We compared the performance of the race-specific and race-agnostic ML models with the models that used race as a covariate. This included the original GWTG-HF risk score and a logistic regression model with race as a covariate that was rederived in the GWTG-HF registry data used in the present study. We also compared the performance of the ML models vs a race-specific logistic regression model. Details of the logistic regression model are described in the eMethods in the Supplement. Sensitivity analyses were also performed to evaluate the performance of an additional ML model with race as a covariate.

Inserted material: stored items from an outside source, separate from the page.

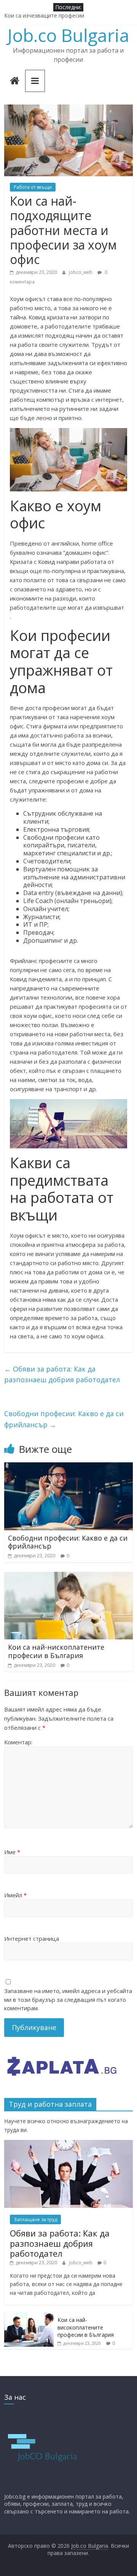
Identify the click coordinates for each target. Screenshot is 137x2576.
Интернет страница (31, 1938)
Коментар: (18, 1742)
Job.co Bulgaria (68, 35)
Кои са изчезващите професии (44, 15)
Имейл (15, 1895)
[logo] (42, 2413)
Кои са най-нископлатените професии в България (56, 1651)
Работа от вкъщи (33, 187)
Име (12, 1852)
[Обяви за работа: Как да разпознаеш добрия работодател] (68, 2144)
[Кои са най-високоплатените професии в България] (29, 2316)
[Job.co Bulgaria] (14, 81)
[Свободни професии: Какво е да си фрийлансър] (68, 1467)
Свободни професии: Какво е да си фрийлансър (64, 1419)
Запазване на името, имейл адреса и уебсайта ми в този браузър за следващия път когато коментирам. (68, 1999)
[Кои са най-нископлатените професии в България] (68, 1576)
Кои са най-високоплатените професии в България (85, 2327)
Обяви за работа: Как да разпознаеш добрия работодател (62, 1374)
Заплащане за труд (35, 2219)
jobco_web (81, 272)
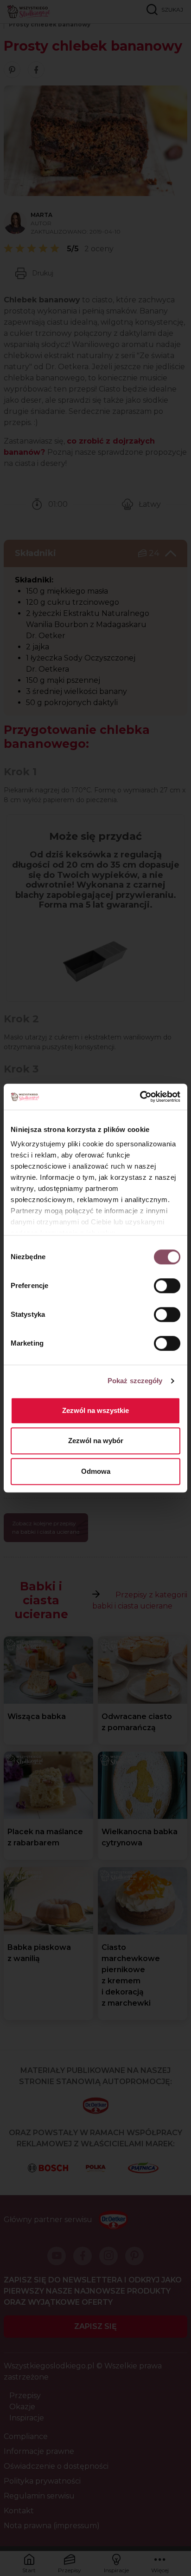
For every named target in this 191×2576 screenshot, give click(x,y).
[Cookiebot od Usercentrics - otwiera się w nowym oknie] (139, 1097)
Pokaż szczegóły (135, 1381)
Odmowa (95, 1471)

The importance of race in risk prediction using the ML model with race as a covariate was assessed using the minimum depth metric.
To evaluate whether incorporating SDOH might improve risk prediction of race-specific or race-agnostic ML models, the random forest ML model was rederived using an expanded pool of covariates that included patient-level clinical data, patient-level insurance status, and zip code–based SDOH parameters (65 covariates: 38 clinical and 27 SDOH) for patients admitted in 2015 and later and with available zip code–level data. Because participant zip codes were not available in the ARIC external validation cohort, the clinical and socioeconomic models were validated only in the GWTG-HF internal validation cohort with less than 50% missingness. Subgroup analyses were performed by disproportionate share hospital status. Finally, to determine the proportion of in-hospital mortality associated with specific clinical and socioeconomic risk factors across races, we used the Greenland-Drescher method for calculating population-attributable risk percentage as detailed in the eMethods in the Supplement.29 Analyses were performed using R version 4.0.2 (R Foundation) with a 2-tailed P value <.05 indicating significance.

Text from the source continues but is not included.